In my opinion nobody cares about fishing bass over their spawning beds in this region because, in the grand scheme of things, no one cares about bass around here. I think its as simple as that.

Before anyone jumps on me saying they care about bass, I enjoy fishing for bass occasionally too. I've had a lot of fun sight fishing smallmouth while they're nesting. Like Billy, I haven't noticed it having any effect on the numbers in the lake I fish. I don't think the fish get enough pressure around here to make a difference.
 
#10
I believe there was a study done by the University of Florida on this subject. Although fishing for bass on beds has a negative affect, it wasn't detrimental to the population overall.
 

Skip Enge

Active Member
#11
Chum salmon...short spawners...legal to fish for? yup! Should you? maybe not. I have in a coastal stream. Warned by a regional Fish and Game agent that I could be cited for fish harassment. Haven't since. Murkey at best.
 

Buzzy

Active Member
#13
recreational gill Nets!
Yes, that would irritate me. Several years back, I found a "recreational" gill net in Upper Frenchman Wasteway (target species - probably carp or bass). But then this thread is about bass and who cares about bass, let alone carp? Other than @b_illymac and old me.
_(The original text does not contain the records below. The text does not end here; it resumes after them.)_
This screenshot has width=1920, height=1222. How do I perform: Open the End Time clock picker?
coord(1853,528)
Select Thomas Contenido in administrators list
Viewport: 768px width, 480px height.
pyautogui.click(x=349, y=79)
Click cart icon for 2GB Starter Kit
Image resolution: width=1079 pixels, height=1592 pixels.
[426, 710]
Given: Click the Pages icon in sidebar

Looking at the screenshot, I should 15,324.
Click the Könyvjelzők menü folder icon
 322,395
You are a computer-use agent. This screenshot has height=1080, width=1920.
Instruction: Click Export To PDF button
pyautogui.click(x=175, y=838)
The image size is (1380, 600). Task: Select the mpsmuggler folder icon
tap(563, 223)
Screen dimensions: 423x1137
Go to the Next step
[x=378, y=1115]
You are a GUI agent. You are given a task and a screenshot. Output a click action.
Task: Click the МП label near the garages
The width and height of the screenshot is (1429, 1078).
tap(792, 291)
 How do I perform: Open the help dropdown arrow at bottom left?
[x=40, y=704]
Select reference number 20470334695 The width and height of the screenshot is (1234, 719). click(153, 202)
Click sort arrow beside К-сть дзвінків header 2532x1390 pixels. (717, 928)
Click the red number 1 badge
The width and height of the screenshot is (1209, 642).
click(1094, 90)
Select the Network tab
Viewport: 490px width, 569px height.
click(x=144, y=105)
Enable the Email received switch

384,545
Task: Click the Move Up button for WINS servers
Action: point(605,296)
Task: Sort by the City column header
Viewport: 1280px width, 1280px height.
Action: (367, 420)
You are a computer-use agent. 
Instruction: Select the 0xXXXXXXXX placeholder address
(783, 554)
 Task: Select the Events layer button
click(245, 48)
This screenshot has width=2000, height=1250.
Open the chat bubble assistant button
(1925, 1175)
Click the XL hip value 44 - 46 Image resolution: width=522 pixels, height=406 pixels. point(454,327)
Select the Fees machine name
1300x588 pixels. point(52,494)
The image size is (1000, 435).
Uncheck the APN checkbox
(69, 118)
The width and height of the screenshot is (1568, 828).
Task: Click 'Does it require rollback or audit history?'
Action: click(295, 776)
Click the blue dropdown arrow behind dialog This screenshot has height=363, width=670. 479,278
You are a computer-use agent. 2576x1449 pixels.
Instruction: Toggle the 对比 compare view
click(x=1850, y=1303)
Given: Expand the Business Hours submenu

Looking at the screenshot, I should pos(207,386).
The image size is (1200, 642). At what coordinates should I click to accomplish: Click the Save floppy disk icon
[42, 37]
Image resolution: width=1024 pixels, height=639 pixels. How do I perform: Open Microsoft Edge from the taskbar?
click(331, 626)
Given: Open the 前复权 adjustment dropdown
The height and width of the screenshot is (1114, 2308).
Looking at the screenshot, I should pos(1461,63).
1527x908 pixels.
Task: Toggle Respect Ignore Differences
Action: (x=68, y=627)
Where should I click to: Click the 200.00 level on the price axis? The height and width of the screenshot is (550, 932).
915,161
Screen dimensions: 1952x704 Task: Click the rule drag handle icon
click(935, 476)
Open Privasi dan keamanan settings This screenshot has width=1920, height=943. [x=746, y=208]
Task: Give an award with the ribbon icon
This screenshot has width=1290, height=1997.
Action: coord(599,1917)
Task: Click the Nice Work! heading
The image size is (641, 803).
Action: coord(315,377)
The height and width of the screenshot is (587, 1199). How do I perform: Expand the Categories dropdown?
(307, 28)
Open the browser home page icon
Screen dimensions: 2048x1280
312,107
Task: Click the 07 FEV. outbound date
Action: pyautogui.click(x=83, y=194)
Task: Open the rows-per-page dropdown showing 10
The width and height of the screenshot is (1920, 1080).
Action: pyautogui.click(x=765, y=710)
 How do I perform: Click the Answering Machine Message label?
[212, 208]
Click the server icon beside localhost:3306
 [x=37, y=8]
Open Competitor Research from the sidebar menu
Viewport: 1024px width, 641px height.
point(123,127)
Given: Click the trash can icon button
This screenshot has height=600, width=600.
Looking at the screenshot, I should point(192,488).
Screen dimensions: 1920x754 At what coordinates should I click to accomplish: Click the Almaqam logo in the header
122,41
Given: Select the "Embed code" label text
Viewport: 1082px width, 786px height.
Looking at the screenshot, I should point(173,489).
If anyone doesn't think a lot of ethical fly fishers don't target spawning trout, please visit RF when the hens are trying to spawn.
 
#14
If anyone doesn't think a lot of ethical fly fishers don't target spawning trout, please visit RF when the hens are trying to spawn.
I wouldn't really say RF is filled with ethical fly fishers. :rolleyes:

But considering how much of it happens in places where there is year-around season, it's clear that lots of people--and guides--will target spawning trout too.